A mortadela, conhecida por seu sabor marcante e presença em mesas brasileiras, tem um nome que remonta à antiguidade romana. Esse embutido, feito de carne moída e temperos, carrega etimologias fascinantes que conectam culinária e linguagem, revelando tradições milenares.

Etimologias Possíveis
Uma das teorias sobre o termo “mortadela” aponta para raízes latinas ligadas a ferramentas culinárias. O nome poderia derivar de “mortarium”, que designa o almofariz ou pilão usado para triturar ingredientes.
Esse utensílio era fundamental na preparação de embutidos, onde a carne era processada para alcançar a consistência ideal, refletindo métodos artesanais antigos.
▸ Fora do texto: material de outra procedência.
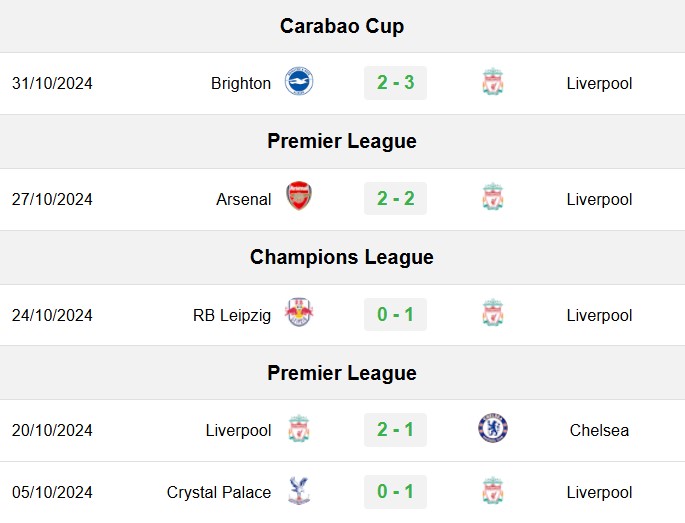
Task: Click the RB Leipzig team name
Action: [x=232, y=315]
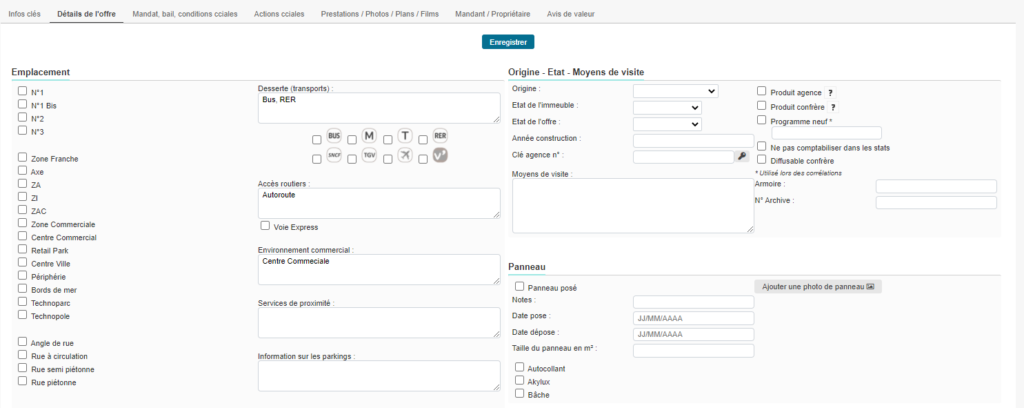This screenshot has width=1024, height=408.
Task: Click Ajouter une photo de panneau
Action: [x=818, y=287]
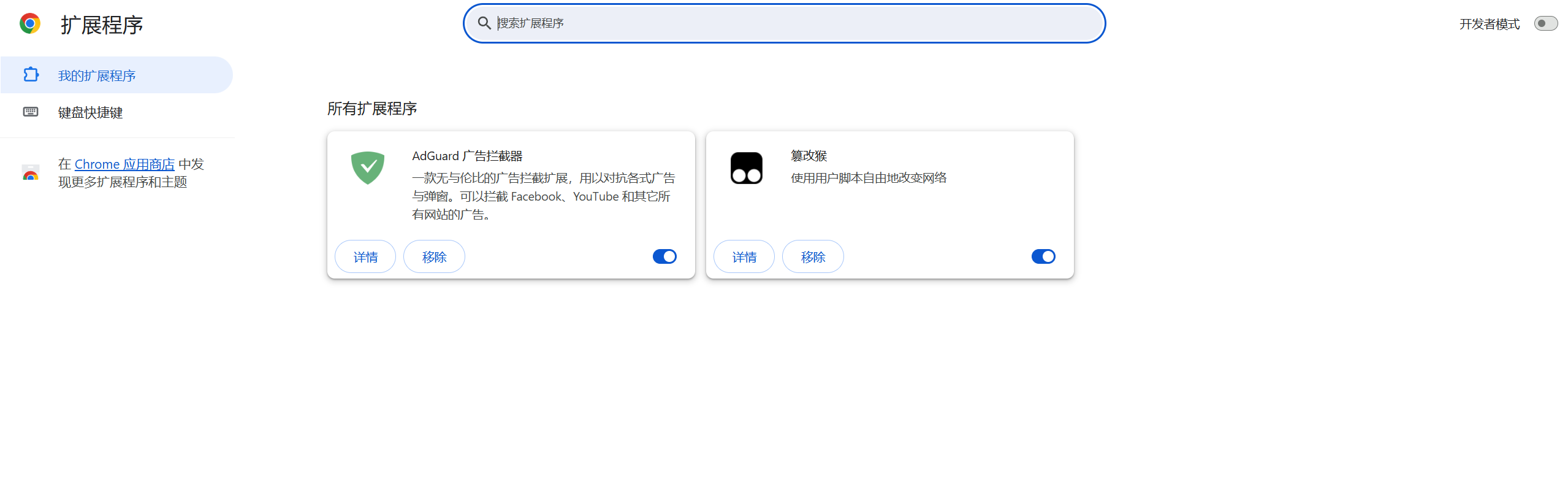Image resolution: width=1568 pixels, height=500 pixels.
Task: Disable the AdGuard 广告拦截器 extension toggle
Action: (x=664, y=256)
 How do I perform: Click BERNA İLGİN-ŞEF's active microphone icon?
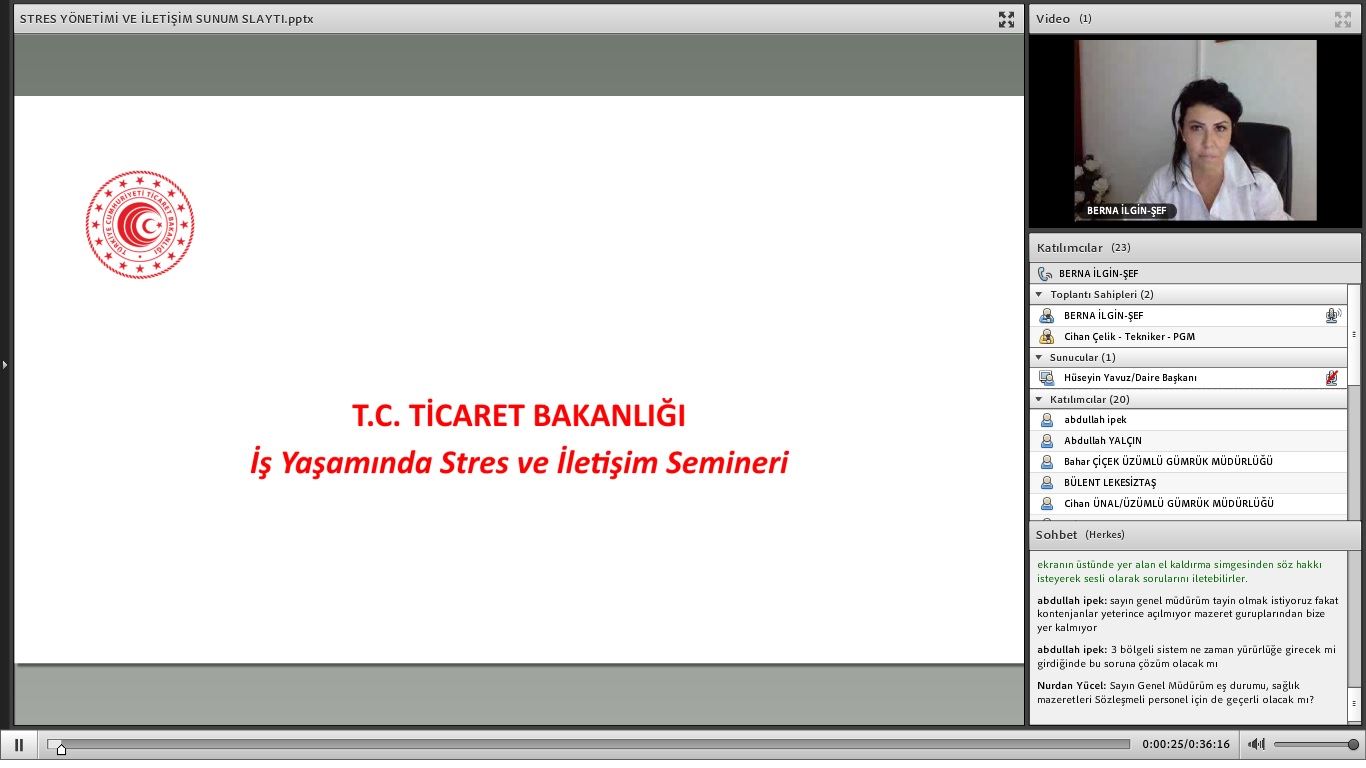1331,316
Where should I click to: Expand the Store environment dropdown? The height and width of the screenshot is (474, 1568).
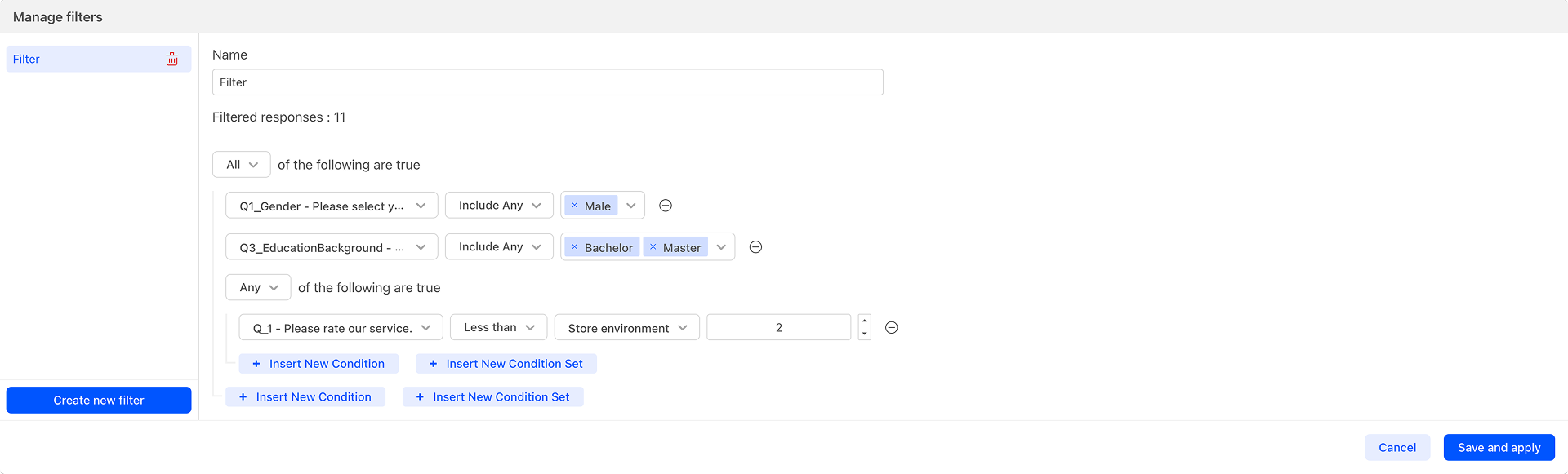coord(627,327)
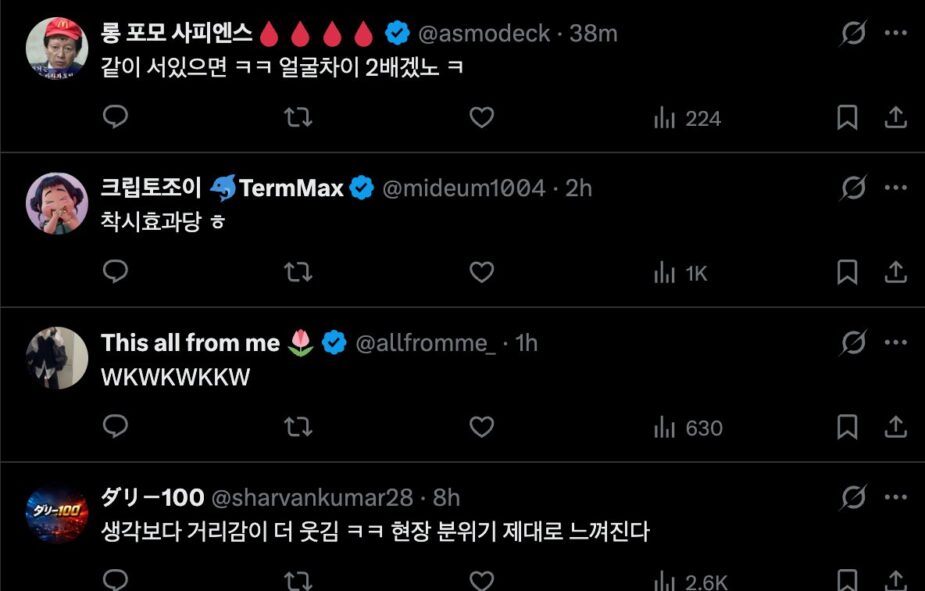
Task: Open Grok icon on @asmodeck post
Action: [853, 33]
Alternativamente, outra hipótese sugere uma origem em “myrtatum”, relacionado à murta, uma planta cujas bagas aromáticas eram empregadas como condimento.
Na Roma antiga, salsichas similares eram aromatizadas com essas bagas, substituindo a pimenta, o que conferia um perfil de sabor único e natural aos produtos.
Cenário Histórico Romano
Essas origens situam a mortadela no coração da culinária imperial romana, onde embutidos eram comuns para preservar alimentos. A murta, com suas propriedades aromáticas, simbolizava luxo e frescor, enquanto o pilão representava o trabalho manual envolvido.
Esses elementos mostram como a gastronomia antiga influenciou pratos modernos, adaptados ao longo dos séculos. Hoje, a mortadela italiana, como a de Bolonha, mantém tradições similares, mas no Brasil, ela ganhou versões próprias, com variações em recheios e apresentações.
Essa evolução destaca a globalização culinária, onde um nome antigo se adapta a novos contextos.
Curiosidades e Produção Atual
Interessante notar que, apesar das origens latinas, a mortadela se popularizou na Europa medieval e chegou ao Brasil via imigrantes. Sua produção industrial envolve técnicas avançadas, mas o nome evoca simplicidade.
Em festas e lanchonetes, ela é um clássico, misturando história com praticidade. Explorar essas raízes enriquece nossa relação com a comida, lembrando que pratos cotidianos têm narrativas profundas.